Work to be completed: Copy the items below, substituting "What should I do to" for each occurrence of "How do I perform" and leaving everything else unchanged.

***** Record excerpts *****

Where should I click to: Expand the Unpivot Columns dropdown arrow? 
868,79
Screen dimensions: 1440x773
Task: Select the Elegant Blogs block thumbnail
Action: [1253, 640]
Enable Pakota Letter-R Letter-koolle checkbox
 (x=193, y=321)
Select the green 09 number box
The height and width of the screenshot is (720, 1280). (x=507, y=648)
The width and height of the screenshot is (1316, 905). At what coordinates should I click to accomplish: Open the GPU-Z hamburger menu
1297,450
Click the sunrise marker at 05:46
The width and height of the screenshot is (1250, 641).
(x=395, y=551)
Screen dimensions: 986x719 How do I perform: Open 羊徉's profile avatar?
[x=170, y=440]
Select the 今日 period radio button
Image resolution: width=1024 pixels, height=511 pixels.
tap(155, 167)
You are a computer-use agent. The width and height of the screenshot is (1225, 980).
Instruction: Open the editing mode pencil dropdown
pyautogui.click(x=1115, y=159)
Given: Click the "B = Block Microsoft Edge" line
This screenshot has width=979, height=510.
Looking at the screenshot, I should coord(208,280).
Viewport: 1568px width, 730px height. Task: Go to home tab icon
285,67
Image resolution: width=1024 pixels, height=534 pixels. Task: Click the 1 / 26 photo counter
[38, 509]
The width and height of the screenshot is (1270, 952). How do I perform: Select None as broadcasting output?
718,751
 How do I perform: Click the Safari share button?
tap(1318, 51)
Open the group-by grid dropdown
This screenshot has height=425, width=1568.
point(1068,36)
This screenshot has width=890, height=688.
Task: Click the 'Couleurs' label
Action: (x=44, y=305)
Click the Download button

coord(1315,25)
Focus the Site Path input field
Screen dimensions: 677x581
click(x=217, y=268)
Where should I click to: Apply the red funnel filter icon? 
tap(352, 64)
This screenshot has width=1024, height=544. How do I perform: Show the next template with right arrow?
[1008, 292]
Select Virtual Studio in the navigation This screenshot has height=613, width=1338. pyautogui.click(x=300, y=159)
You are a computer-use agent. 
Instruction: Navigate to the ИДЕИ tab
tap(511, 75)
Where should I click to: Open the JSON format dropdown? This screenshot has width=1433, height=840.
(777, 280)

*****

Task answer:
Where should I click to: Expand the Unpivot Columns dropdown arrow? 
868,79
Screen dimensions: 1440x773
Task: Select the Elegant Blogs block thumbnail
Action: [1253, 640]
Enable Pakota Letter-R Letter-koolle checkbox
 (x=193, y=321)
Select the green 09 number box
The height and width of the screenshot is (720, 1280). (x=507, y=648)
The width and height of the screenshot is (1316, 905). At what coordinates should I click to accomplish: Open the GPU-Z hamburger menu
1297,450
Click the sunrise marker at 05:46
The width and height of the screenshot is (1250, 641).
(x=395, y=551)
Screen dimensions: 986x719 What should I do to: Open 羊徉's profile avatar?
[x=170, y=440]
Select the 今日 period radio button
Image resolution: width=1024 pixels, height=511 pixels.
tap(155, 167)
You are a computer-use agent. The width and height of the screenshot is (1225, 980).
Instruction: Open the editing mode pencil dropdown
pyautogui.click(x=1115, y=159)
Given: Click the "B = Block Microsoft Edge" line
This screenshot has width=979, height=510.
Looking at the screenshot, I should coord(208,280).
Viewport: 1568px width, 730px height. Task: Go to home tab icon
285,67
Image resolution: width=1024 pixels, height=534 pixels. Task: Click the 1 / 26 photo counter
[38, 509]
The width and height of the screenshot is (1270, 952). What should I do to: Select None as broadcasting output?
718,751
 What should I do to: Click the Safari share button?
tap(1318, 51)
Open the group-by grid dropdown
This screenshot has height=425, width=1568.
point(1068,36)
This screenshot has width=890, height=688.
Task: Click the 'Couleurs' label
Action: (x=44, y=305)
Click the Download button

coord(1315,25)
Focus the Site Path input field
Screen dimensions: 677x581
click(x=217, y=268)
Where should I click to: Apply the red funnel filter icon? 
tap(352, 64)
This screenshot has width=1024, height=544. What should I do to: Show the next template with right arrow?
[1008, 292]
Select Virtual Studio in the navigation This screenshot has height=613, width=1338. pyautogui.click(x=300, y=159)
You are a computer-use agent. 
Instruction: Navigate to the ИДЕИ tab
tap(511, 75)
Where should I click to: Open the JSON format dropdown? This screenshot has width=1433, height=840.
(777, 280)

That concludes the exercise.